Because she doesn't have a lot of time. "This is Mummer season," Hopkins says.
The parade is one day, but the work is all year. And from September on, Mummers are worker-bee busy as they gather in garages, gymnasiums, clubhouses and piers to rehearse and build props and floats for New Year's Day.
But it's not just the Mummers who are busy. Winning first prize now often means hiring professionals to help. So designers draw pictures of costumes and props and floats, and artists help many clubs create them. Choreographers rehearse dance steps with longshoremen and electricians once a week beginning in September, twice a week in November and December. Painters and airbrush artists are waiting to begin.
"Thank God for the Mummers," says Thora Jacobson, director of the Fleisher Art Memorial. "I applaud anyone who will hire artists."
Last year, 15 string band and fancy brigade clubs hired Hopkins, who created motorcycles, elephants, sphinxes and a flying devil for the New Year's Day performance - all out of foam.
Four of those clubs were the winning and second-place fancy brigade and string band.
She's created sculpture in materials from bronze to polyester resin, on display from Hong Kong to the Steel Pier. But, for the Mummers, Hopkins is the foam queen.
You stuff pillows with it, and she makes objets d'art.
She's Kansas-straw blond. Slim, friendly, not chatty. Bryn Mawr graduate. Smokes Merits.

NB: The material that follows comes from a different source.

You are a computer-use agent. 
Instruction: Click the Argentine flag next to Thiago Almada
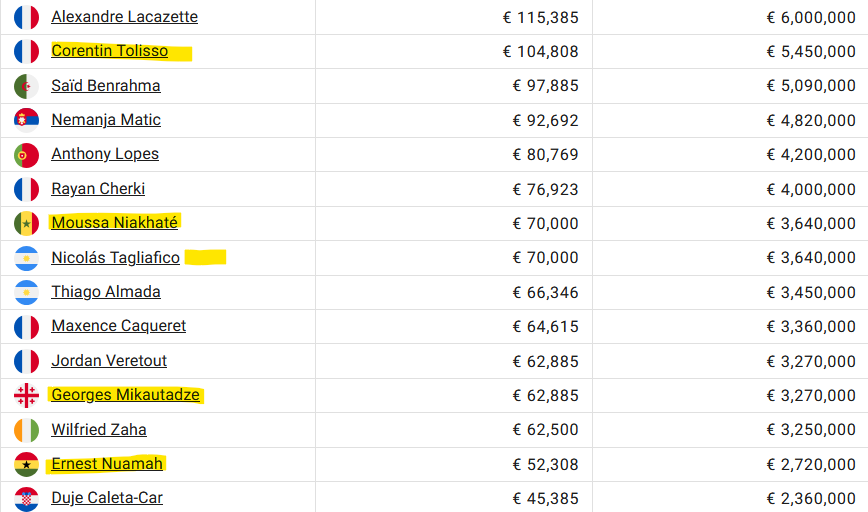pyautogui.click(x=26, y=292)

Lives in South Philadelphia on Sixth Street near Federal, the rowhouse with the karate trophies and sculpture inside. Foam pieces cover her third-floor studio floor like paint splatters. Sometimes, when she's done with a piece, instead of carrying it down, she'll toss it from the third-floor deck to her yard below. You can do that with foam.
She grew up in Morristown, N.J., and came to Bryn Mawr in 1965.